▸ **Problem description**
Could you count the lines in the entries beneath that hold the word "Select"? Respond with the number alone.

▸ **Collected data entries**
- - - - -

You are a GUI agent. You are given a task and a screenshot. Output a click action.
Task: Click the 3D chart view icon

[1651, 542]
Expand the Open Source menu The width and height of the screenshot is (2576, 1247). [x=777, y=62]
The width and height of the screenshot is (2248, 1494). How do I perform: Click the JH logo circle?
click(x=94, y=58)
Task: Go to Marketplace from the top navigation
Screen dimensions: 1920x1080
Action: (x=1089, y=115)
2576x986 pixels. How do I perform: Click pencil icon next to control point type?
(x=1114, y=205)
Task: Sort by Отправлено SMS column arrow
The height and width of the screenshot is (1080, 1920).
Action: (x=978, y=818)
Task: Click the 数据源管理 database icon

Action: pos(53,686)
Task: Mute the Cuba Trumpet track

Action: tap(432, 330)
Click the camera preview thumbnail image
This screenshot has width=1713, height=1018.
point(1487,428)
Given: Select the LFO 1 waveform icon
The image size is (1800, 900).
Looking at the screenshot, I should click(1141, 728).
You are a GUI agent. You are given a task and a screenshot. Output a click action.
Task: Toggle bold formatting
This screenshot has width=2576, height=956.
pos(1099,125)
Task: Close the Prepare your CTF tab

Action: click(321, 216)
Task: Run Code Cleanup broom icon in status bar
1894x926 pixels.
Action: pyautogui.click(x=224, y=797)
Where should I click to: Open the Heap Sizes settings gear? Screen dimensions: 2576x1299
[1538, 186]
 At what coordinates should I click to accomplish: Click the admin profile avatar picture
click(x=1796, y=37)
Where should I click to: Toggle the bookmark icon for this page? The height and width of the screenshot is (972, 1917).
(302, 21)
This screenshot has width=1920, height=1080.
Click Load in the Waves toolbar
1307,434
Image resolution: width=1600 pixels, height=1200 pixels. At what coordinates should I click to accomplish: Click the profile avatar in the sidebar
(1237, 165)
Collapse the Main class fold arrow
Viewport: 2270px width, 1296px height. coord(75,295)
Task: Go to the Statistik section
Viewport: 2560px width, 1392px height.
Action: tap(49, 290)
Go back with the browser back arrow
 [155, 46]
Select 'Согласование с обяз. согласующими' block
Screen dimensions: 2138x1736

- - - - -

▸ **Expected answer**
2